EXTRAIT À LIRE:
Au déclin du xiie siècle, les types abrupts du moyen âge commencent à s’effacer ; d’autres apparaissent : le hardi chevalier, portant haut son panache et glorieux de son ignorance ; le prêtre onctueux et le moine papelard ; le bourgeois calculateur, peu accessible aux effusions de sentiment, prêt à mourir bravement pour ses intérêts ; le Juif obséquieux et subtil, se gonflant de l’or chrétien pour être ensuite pressé « comme une éponge ».

Quant à la plèbe infime, elle croupit dans une abjection sans bornes, d’où la tirent parfois de sanglantes révoltes, suivies de répressions impitoyables. Le truand des villes, pas plus que le serf de la glèbe, n’a encore figure d’être humain : c’est l’animal sournois, craintif, fuyant le seigneur et qui reçoit la mort en hurlant, à moins que, se voyant perdu et pris d’une soudaine fureur, il ne se retourne d’un bond contre le chasseur, le renverse et l’éventre.

Les croisades occasionnèrent un profond ébranlement dans les couches sociales. Après la période d’enthousiasme, arriva celle de critique, puis d’hostilité : c’est l’ordre naturel.

Comme toujours, les protestations, au début, furent assez modestes. La foi s’était si fortement implantée dans les cerveaux et dans les cœurs qu’on n’eût osé attaquer de front les dogmes catholiques. En 1051, déjà, l’archidiacre Bérenger, après avoir formulé quelques objections sur la présence réelle dans l’Eucharistie, s’était prudemment rétracté. Un siècle plus tard, Abélard et Gilbert scandalisaient les dévôts par une dialectique subtile qui faisait les délices des érudits et à laquelle le peuple n’entendait goutte. Mais voici que des hommes parlant une langue intelligible à tous, s’écrient : « Plus de sacrements ! plus de symboles ! plus de hiérarchie ! plus de discipline ! l’égalité vraie ! plus de paradis ! plus d’enfer ! plus de purgatoire ! justice et liberté pour tous ! »

DONNÉES DE L'EXERCICE:
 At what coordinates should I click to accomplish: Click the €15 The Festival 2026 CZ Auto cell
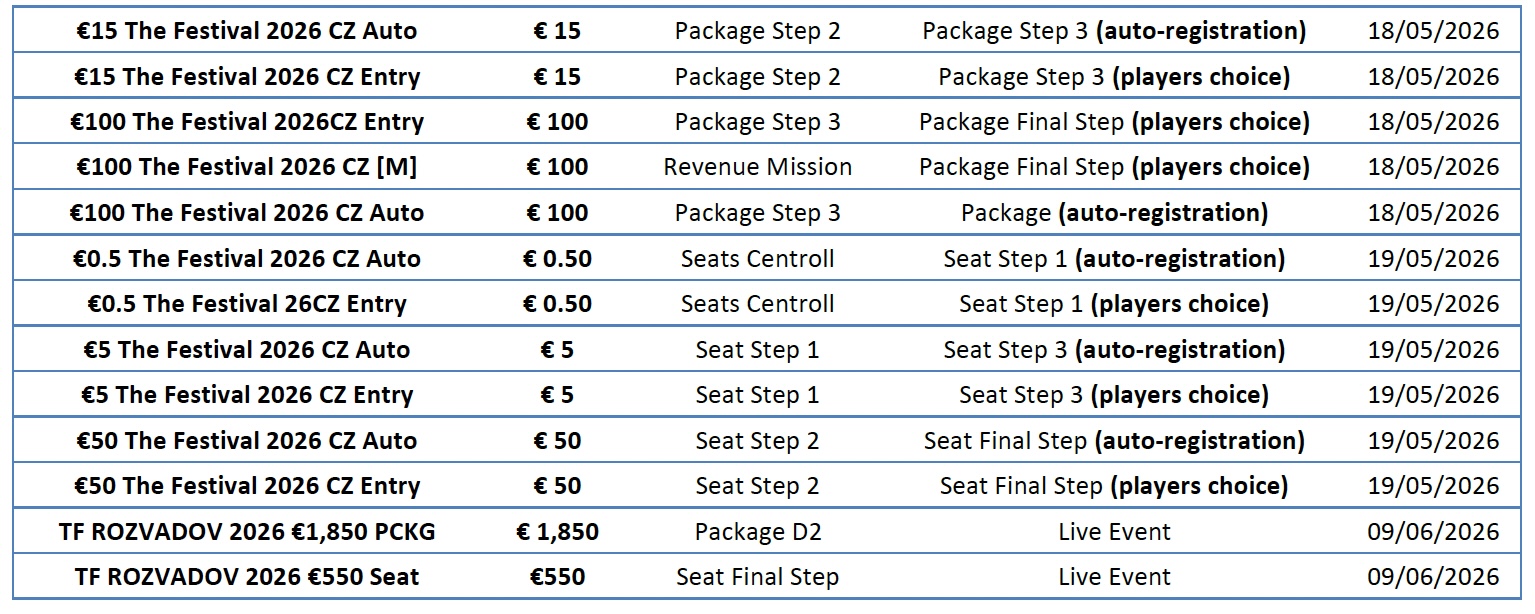246,31
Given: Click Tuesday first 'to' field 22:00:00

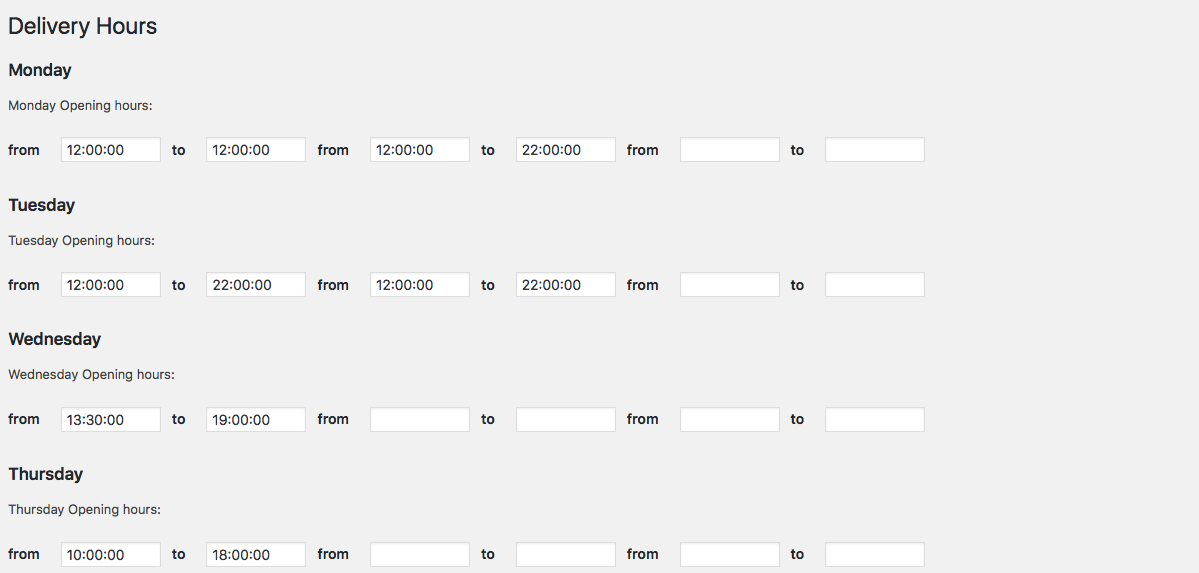Looking at the screenshot, I should tap(256, 285).
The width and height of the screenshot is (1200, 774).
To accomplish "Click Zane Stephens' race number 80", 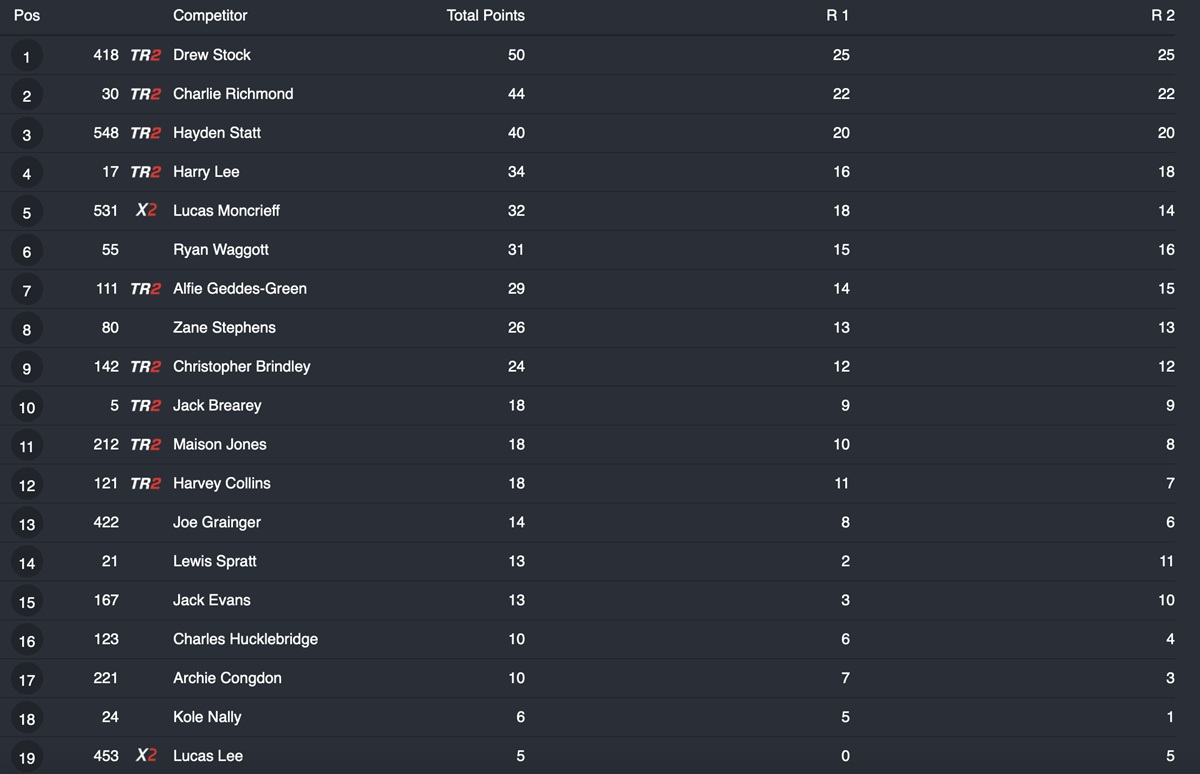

À FAIRE:
1. Dans la liste, recopiez à l'identique le passage qui va de la ligne contenant « Given: Click Tuesday » jusqu'à la fin de la liste, bornes comprises. Laissez les images de côté.
2. Poursuivez, s'il vous plaît, l'extrait sur la société médiévale et les croisades à partir de l'endroit où il s'arrête.

CORRIGÉ DES EXERCICES:
1.
Given: Click Tuesday first 'to' field 22:00:00

Looking at the screenshot, I should tap(256, 285).
The width and height of the screenshot is (1200, 774).
To accomplish "Click Zane Stephens' race number 80", 

2.
Aux philosophes incolores, succèdent les révoltés. Le midi de la France, toujours en fermentation, se soulève : pâtres, laboureurs, citadins, seigneurs même suivent le mouvement, et le puissant comte de Toulouse, Raymond VI, par haine du clergé qui le prend de trop haut avec lui, se déclare pour les Albigeois.

Ce fut une nouvelle bagaudie. Il y avait loin de ces affirmations révolutionnaires à la casuistique raffinée des conciles et des hérésiarques. Combattre toute délégation d’autorité divine, c’était saper le principe gouvernemental dans sa racine et reprendre ce mot d’ordre du Gaulonite : « N’appelez personne votre maître ! » c’était proclamer le droit de tous les êtres humains à la vie libre et heureuse.

À ce réveil du christianisme populaire, le christianisme pontifical jette feu et flammes. Les croisades pour la Palestine commençaient à manquer d’amateurs : c’était trop loin et trop périlleux ; une croisade contre les anarchistes trouva, dit-on, cinq cent mille guerriers, le plus grand nombre volontaires.

La lutte dura un quart de siècle, avec des intermittences, tantôt les croisés refoulant devant eux des masses sans cohésion, souvent sans armes, faisant des exemples effroyables, tantôt les Albigeois lassant l’ennemi, coupant ses communications, ses vivres, reprenant les places précédemment perdues, incendiant châteaux et monastères. Quelquefois catholiques et hérétiques se trouvaient mêlés dans les villes prises : « Tuez tout, s’écriaient les croisés par la bouche de l’abbé de Cîteaux, Dieu connaît ceux qui sont à lui. »

À la fin, l’armée de l’ordre l’emporta : triomphe éphémère qui ne devait pas empêcher l’incendie de se rallumer !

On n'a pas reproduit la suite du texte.